**RECORD SET:**
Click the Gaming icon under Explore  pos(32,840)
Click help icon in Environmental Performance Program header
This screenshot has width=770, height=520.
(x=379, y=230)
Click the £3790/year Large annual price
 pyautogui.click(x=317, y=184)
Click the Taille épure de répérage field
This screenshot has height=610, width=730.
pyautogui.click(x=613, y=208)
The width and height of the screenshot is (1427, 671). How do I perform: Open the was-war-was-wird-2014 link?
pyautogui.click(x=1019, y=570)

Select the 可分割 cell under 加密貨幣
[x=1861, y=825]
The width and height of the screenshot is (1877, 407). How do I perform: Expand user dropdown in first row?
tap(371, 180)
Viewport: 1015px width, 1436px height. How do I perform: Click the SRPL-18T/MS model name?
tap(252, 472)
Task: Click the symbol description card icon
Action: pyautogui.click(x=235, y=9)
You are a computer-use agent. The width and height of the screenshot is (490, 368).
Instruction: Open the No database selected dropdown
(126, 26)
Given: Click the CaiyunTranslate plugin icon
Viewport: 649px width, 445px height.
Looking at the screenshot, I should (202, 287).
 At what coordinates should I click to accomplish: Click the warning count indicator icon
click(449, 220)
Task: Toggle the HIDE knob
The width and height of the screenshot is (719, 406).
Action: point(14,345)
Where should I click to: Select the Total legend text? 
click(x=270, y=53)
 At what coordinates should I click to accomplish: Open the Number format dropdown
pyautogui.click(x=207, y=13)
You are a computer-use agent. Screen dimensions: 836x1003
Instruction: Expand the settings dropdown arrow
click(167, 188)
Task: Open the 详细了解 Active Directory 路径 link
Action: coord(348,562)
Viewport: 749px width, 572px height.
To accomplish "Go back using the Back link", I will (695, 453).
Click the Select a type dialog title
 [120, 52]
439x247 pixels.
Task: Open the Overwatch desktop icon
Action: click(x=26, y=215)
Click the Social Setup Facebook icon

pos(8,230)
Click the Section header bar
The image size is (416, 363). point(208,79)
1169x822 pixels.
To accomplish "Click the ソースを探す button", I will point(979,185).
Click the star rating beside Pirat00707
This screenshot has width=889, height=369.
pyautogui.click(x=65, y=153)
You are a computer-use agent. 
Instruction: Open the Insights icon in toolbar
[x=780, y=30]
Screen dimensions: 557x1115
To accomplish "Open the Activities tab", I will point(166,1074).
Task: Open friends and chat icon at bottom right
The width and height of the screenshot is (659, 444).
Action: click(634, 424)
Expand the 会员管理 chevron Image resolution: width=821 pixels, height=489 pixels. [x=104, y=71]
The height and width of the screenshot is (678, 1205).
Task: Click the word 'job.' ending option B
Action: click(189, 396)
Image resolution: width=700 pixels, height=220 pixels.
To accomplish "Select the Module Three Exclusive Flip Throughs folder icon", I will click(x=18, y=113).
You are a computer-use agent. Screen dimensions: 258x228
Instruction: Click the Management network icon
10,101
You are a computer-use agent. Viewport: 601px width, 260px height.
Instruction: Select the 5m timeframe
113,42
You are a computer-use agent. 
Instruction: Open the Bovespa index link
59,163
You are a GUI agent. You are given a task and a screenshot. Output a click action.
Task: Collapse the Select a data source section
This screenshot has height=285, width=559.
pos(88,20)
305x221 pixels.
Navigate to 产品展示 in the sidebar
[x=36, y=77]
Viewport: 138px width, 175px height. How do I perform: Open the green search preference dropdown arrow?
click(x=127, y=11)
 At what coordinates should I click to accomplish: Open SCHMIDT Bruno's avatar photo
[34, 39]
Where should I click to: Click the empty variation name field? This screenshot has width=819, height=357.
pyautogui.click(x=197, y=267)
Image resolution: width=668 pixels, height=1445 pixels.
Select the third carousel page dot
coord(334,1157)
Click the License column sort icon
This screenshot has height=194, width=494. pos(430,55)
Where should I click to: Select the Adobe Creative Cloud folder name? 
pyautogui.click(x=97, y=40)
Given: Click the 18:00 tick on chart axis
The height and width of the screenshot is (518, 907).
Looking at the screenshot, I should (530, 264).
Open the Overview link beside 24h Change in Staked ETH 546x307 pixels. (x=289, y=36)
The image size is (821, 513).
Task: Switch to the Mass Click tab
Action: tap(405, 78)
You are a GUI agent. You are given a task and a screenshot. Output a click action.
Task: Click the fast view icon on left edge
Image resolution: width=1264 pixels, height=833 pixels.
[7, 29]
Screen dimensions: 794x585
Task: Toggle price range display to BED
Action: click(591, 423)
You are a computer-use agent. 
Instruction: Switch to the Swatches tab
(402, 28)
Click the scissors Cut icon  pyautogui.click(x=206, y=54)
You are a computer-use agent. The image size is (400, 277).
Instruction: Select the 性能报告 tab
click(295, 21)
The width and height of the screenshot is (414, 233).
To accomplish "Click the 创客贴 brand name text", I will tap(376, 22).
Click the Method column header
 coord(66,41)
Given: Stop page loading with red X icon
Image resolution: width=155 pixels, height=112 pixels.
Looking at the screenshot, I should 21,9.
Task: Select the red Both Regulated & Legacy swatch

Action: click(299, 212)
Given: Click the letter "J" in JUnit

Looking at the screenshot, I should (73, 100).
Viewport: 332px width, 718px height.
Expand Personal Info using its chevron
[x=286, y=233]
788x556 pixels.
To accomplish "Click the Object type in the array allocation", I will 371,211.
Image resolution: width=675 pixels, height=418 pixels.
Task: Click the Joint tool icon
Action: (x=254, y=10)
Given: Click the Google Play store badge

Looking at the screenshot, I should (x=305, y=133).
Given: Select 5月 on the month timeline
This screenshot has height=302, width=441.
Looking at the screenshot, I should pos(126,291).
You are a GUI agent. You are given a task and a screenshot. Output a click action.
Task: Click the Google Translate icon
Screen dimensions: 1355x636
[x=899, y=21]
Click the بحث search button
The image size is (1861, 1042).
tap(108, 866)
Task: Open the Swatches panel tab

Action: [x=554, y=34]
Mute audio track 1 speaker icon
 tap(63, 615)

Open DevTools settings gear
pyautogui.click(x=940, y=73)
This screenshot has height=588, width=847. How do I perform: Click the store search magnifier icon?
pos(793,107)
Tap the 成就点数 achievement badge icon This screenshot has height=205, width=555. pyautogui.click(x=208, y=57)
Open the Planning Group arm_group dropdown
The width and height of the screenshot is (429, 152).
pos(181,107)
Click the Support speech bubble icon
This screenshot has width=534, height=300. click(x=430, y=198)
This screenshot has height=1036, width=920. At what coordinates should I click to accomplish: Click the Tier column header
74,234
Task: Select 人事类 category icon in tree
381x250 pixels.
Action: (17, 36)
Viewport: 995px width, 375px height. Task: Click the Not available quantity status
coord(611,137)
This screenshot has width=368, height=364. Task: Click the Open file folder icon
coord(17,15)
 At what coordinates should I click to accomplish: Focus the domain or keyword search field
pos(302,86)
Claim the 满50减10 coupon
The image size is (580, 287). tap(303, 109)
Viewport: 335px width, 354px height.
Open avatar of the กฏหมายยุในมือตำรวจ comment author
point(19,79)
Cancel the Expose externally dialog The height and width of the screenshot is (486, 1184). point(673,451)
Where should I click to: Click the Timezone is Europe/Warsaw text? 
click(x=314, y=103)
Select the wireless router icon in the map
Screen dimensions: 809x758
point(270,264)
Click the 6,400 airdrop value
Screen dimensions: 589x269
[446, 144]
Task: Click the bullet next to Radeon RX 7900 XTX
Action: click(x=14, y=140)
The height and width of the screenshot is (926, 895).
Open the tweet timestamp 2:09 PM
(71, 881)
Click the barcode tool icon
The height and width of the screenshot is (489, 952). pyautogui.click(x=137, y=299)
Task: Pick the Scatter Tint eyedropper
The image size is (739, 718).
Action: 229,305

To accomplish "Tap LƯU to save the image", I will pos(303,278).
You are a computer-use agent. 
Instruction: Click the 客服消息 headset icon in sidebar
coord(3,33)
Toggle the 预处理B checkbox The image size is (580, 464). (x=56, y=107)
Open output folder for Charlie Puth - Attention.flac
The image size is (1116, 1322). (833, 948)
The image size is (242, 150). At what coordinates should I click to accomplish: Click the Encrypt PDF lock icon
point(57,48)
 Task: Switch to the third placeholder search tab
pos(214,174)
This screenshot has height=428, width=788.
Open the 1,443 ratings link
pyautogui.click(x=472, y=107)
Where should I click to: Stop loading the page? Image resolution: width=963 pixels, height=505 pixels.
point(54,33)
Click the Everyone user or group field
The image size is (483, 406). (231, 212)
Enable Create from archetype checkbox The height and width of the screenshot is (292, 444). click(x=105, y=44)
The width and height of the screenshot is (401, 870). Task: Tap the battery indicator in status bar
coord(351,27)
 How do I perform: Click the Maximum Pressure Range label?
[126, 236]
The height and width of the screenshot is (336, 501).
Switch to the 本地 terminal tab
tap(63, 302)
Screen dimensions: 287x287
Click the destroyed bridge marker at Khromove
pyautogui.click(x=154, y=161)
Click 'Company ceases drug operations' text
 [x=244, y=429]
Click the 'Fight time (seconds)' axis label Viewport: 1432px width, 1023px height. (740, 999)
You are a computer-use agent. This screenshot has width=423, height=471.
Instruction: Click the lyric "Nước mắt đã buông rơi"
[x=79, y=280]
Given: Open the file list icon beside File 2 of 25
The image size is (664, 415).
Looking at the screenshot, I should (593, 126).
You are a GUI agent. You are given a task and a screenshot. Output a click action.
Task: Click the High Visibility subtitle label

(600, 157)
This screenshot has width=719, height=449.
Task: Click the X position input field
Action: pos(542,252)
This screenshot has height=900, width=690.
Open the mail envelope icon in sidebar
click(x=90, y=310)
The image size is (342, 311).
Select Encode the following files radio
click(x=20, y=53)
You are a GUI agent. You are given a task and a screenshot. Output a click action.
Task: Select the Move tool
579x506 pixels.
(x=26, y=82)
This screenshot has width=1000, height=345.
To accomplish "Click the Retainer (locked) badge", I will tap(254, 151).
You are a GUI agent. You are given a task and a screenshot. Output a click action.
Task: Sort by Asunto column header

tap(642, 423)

**EXERCISE:** Only the lines above from the one with "The height and width of the screenshot is (518, 907)." up to and including the one with "The width and height of the screenshot is (414, 233)." should be repeated, exactly as written.

**RESPONSE BELOW:**
The height and width of the screenshot is (518, 907).
Looking at the screenshot, I should (530, 264).
Open the Overview link beside 24h Change in Staked ETH 546x307 pixels. (x=289, y=36)
The image size is (821, 513).
Task: Switch to the Mass Click tab
Action: tap(405, 78)
You are a GUI agent. You are given a task and a screenshot. Output a click action.
Task: Click the fast view icon on left edge
Image resolution: width=1264 pixels, height=833 pixels.
[7, 29]
Screen dimensions: 794x585
Task: Toggle price range display to BED
Action: click(591, 423)
You are a computer-use agent. 
Instruction: Switch to the Swatches tab
(402, 28)
Click the scissors Cut icon  pyautogui.click(x=206, y=54)
You are a computer-use agent. The image size is (400, 277).
Instruction: Select the 性能报告 tab
click(295, 21)
The width and height of the screenshot is (414, 233).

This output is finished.